* _DIRECTIONS_
Which lines of the data contain the string "output"? Copy every one of them.

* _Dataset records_
______________________________
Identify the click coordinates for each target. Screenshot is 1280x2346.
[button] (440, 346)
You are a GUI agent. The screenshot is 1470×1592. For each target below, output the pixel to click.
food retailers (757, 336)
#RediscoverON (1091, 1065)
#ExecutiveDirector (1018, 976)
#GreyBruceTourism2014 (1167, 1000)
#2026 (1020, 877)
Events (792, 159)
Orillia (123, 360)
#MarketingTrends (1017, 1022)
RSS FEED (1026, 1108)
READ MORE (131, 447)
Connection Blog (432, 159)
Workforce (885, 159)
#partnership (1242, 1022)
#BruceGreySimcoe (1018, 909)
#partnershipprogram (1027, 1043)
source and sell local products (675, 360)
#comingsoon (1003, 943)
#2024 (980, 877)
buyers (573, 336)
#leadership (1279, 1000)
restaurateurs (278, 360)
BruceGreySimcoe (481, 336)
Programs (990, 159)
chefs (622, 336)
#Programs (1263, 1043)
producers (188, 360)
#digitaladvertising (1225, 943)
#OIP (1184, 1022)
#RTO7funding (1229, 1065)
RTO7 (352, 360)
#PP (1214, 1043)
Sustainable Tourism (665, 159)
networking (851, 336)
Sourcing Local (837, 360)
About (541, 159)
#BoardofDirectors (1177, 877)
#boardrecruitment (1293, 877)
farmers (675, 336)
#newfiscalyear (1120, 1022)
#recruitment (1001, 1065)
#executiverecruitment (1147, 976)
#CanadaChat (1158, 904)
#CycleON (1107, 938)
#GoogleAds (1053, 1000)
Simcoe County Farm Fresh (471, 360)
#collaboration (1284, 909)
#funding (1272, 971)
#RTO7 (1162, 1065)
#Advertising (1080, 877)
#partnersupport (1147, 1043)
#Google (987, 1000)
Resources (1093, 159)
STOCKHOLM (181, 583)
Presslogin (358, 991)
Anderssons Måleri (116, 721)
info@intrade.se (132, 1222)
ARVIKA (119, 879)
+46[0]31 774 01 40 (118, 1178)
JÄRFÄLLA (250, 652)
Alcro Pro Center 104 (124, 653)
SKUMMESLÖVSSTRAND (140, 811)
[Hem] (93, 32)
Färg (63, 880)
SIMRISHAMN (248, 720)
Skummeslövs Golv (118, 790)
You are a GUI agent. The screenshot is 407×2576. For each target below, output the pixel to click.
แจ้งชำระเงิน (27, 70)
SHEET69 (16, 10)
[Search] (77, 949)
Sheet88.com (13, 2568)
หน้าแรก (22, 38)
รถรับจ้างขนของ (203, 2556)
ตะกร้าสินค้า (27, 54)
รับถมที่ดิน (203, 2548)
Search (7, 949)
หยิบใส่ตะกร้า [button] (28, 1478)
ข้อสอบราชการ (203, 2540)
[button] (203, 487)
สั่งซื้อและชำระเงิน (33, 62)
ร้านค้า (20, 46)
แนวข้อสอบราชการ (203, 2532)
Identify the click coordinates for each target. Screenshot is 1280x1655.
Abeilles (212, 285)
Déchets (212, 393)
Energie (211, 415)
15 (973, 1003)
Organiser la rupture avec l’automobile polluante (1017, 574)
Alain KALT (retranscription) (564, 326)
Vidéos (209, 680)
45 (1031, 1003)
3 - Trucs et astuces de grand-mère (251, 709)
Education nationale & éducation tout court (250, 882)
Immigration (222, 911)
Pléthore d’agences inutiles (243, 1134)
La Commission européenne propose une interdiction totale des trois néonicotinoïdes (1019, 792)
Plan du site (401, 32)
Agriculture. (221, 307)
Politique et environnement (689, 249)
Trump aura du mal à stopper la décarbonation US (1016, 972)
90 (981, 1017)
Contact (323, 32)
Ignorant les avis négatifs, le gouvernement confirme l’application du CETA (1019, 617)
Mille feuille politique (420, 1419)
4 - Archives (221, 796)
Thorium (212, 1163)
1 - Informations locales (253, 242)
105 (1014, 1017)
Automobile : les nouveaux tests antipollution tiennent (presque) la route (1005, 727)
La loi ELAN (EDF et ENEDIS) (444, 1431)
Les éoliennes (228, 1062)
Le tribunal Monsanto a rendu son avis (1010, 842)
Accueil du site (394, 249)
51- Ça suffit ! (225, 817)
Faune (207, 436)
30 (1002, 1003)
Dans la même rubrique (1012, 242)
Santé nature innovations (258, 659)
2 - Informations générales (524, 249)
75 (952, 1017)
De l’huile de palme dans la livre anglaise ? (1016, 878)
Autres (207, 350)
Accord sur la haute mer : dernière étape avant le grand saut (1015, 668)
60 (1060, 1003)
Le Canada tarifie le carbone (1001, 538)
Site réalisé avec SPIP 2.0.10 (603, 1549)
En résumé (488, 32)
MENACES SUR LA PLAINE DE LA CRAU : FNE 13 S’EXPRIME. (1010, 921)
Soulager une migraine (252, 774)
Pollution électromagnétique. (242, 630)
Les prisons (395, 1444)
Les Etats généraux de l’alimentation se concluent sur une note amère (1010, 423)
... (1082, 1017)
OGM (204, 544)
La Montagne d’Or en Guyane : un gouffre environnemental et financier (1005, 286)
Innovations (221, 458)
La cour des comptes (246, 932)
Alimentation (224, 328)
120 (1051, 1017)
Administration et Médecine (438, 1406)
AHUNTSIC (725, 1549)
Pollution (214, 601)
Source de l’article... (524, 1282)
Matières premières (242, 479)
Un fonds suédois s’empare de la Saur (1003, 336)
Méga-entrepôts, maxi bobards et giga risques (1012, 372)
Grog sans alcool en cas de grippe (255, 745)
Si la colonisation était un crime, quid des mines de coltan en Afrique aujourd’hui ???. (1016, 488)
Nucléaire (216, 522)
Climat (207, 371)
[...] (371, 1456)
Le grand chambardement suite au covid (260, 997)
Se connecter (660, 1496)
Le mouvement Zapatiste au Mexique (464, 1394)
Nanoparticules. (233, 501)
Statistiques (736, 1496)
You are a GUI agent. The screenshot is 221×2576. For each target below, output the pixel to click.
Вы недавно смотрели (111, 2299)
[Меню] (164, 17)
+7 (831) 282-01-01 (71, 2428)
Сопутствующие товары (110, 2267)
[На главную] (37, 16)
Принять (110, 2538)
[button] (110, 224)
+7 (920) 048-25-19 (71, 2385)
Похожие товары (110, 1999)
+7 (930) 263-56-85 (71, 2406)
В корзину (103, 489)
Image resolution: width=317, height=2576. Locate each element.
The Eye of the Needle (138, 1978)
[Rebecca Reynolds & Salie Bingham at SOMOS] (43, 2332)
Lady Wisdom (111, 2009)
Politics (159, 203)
______________________________
* _RESPONSE_
You are a GUI agent. The screenshot is 1470×1592. For each target below, output the pixel to click.
You are a GUI agent. The screenshot is 407×2576. For each target below, output the pixel to click.
You are a GUI agent. The screenshot is 221×2576. For each target below, output the pixel to click.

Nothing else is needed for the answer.